17 Nov 2018

 

Game Change For The EAC On South Sudan Peace?

"...the whole relationship can change very quickly, just as quickly as it has just done overnight for SPL-IO in Kenya. South Sudan itself can even face suspension from EAC until it has sorted out her internal chaos."

By Jacob J Akol

The expulsion (if confirmed by Juba) of James Gadet, spokesman for SPLM/A-IO from his base in Nairobi, must signal a game change, if not yet from East African Community member countries as a whole, certainly from Kenya. Any opposition to Juba from Nairobi will, from now on, remain less vocal and less vitriolic than we have known it in the recent past.

And while opposition residents of far away democracies may continue their vitriolic opposition to Juba through social media in particular, member countries of the East African Communities will find it difficult to host those openly hostile and planning an overthrow of the government of a member and neighbouring country such as South Sudan.
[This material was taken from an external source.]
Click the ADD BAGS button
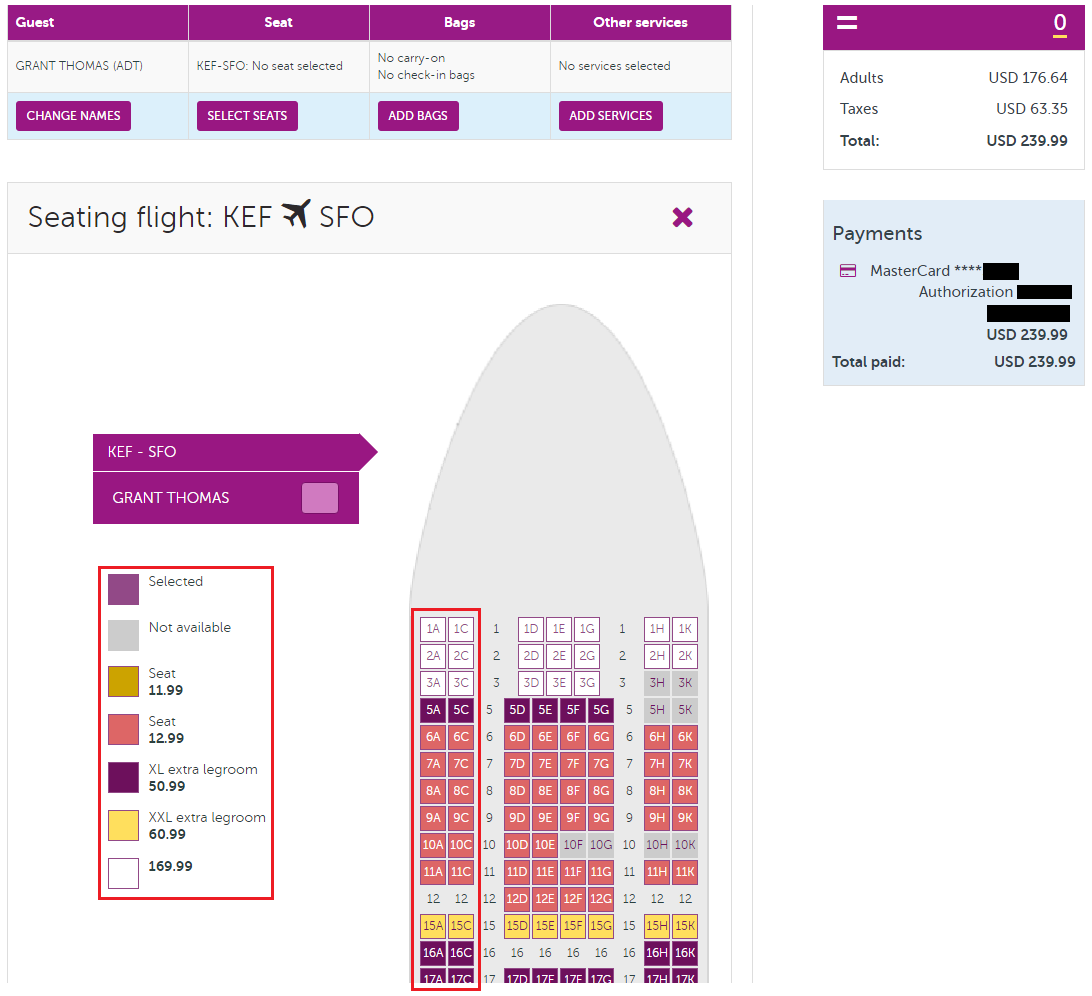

The laws of the community are likely to prohibit such hostile activities from their territories.

Countries like Ethiopia and Sudan, who have their own internal rebels and may use South Sudan as a base, may not find it beneficial to host anyone openly opposed to Juba.

However, should war continue to destabilise South Sudan, displacing huge populations, as it is now doing, internally and externally, without a viable peace initiative on the table; and a collapsing economy; while Juba remains on the war path with uncompromising attitude, the whole relationship can change very quickly, just as quickly as it has just done overnight for SPL-IO in Kenya. South Sudan itself can even face suspension from EAC until it has sorted out her internal chaos.

So, what may seem like an encouraging news at first glance for the government of President Salva Kiir Mayardit and his First Vice President Taban Deng Gai, can only be sustained by genuine accommodation and implementation of the current peace agreement, jointly modified or otherwise.

The reality is that such a peaceful solution of the conflict cannot be reached without full participation of the forces currently opposed to Juba. It calls for serious compromises – again - not short of what are contained in the current Compromise Peace Agreement, with or without Riek Machar.